Flipkart may mean I order online sometimes instead of physically visiting a store, but it doesn’t completely negate the experience. What does a book come to entail? For every visit to the bookstore that I buy a book, there are five visits where I just browse. And I assume this denominator is greater in the cases of many people who aren’t impulsive shoppers like me. And the book is yours. A cuboid of space that’s yours. I suppose you can say the same for the Kindle, but there’s a world of difference. If a few clicks and a ka-ching later, a book-length Microsoft Word document was sent to me, I’m not sure how I’d feel. Suddenly you’re carrying the experience with you, and you no longer have the need to go anywhere.
Sickly sweet as that may sound as an argument, in a world where most things are ephemeral, an experience that has more real life quality to it has a greater chance of lasting. I’d rather come home to a library, than carry one with me.

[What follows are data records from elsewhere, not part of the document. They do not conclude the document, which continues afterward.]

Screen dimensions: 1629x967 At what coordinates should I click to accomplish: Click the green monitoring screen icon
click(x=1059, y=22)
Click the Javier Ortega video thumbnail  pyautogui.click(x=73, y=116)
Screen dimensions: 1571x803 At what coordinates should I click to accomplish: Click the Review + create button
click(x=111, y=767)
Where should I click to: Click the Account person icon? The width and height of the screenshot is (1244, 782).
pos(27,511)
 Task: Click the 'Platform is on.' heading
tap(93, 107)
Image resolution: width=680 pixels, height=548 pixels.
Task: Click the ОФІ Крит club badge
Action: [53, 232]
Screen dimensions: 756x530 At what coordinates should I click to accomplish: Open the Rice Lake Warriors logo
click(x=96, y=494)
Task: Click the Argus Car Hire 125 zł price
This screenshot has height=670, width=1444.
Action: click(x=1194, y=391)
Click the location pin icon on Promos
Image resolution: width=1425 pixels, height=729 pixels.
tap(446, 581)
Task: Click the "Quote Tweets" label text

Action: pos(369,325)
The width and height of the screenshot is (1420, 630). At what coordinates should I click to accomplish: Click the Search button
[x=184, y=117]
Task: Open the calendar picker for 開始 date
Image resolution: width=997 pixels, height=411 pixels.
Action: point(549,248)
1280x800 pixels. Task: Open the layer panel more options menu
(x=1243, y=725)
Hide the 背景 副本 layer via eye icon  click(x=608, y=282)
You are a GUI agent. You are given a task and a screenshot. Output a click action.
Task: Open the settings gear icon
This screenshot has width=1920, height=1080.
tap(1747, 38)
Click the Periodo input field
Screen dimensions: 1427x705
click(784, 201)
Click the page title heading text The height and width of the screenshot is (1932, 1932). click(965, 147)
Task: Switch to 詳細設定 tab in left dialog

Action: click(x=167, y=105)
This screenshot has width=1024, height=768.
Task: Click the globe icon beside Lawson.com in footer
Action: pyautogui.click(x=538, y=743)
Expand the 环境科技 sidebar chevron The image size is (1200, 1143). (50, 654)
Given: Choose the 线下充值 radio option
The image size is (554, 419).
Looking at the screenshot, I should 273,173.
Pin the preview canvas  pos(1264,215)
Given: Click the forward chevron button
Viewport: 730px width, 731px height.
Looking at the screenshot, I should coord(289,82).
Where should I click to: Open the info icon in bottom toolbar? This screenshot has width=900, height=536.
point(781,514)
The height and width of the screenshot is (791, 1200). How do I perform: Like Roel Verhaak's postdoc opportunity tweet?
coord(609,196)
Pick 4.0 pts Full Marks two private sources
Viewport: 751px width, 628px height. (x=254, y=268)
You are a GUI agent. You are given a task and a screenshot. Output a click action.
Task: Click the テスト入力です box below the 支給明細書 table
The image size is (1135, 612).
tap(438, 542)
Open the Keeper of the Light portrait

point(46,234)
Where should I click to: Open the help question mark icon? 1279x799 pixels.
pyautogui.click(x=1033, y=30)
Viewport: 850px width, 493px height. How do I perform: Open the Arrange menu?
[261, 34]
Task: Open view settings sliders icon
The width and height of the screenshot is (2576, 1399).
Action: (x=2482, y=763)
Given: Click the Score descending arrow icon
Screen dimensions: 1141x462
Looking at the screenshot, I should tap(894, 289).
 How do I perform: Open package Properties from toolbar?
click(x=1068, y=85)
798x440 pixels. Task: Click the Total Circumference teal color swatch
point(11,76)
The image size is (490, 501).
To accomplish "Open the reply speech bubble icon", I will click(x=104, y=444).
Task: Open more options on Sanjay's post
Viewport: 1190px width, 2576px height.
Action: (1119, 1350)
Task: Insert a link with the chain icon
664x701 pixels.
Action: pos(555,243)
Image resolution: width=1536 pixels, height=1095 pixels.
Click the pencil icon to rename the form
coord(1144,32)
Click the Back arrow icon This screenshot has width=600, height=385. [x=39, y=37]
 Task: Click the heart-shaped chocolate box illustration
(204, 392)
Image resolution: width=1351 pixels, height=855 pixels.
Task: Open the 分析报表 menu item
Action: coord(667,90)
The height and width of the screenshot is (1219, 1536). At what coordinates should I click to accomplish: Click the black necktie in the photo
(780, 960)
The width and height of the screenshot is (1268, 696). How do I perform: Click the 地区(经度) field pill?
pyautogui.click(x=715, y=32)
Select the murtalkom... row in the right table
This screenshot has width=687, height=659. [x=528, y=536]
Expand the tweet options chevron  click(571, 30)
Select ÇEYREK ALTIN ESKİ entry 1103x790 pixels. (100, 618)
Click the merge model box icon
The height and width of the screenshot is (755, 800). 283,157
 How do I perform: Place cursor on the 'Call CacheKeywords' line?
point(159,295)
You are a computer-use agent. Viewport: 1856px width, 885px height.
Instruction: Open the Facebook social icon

Not that I haven’t done a good deal of reading out of libraries. Something the Kindle can’t replicate is that every bookstore, secondhand establishment, and library is somebody’s collection. Someone, or is more often the case, some people, and usually over time, put these books together, this selection rather than others. This negotiation of inclusion and exclusion creates an irreplaceable experience. This is especially true with secondhand bookstores. I’ve found the strangest things in their chaos. Strange and memorable, and sometimes bizarre, but never forgettable. If I give in to buying a Kindle, which I sometimes am in danger of, I lose out on the search that I’ve loved my whole life. These books say so much about their previous owners, and about surviving, and on my cornier days, about the power of chance. Books are like chance encounters, when not hearsay.
Though a Kindle allows you to make notes, there are older forms of impression it is incapable of absorbing. Can you make an e-book age? Don’t answer that please—I’m sure technology can tether frayed edges to the pages and coffee-tone the words. But I could as easily achieve that in a click as through years of actual existence.
I know change is necessary, and that change will come, but it’s because everything has the potential to shift that I’d like to hold on to something real.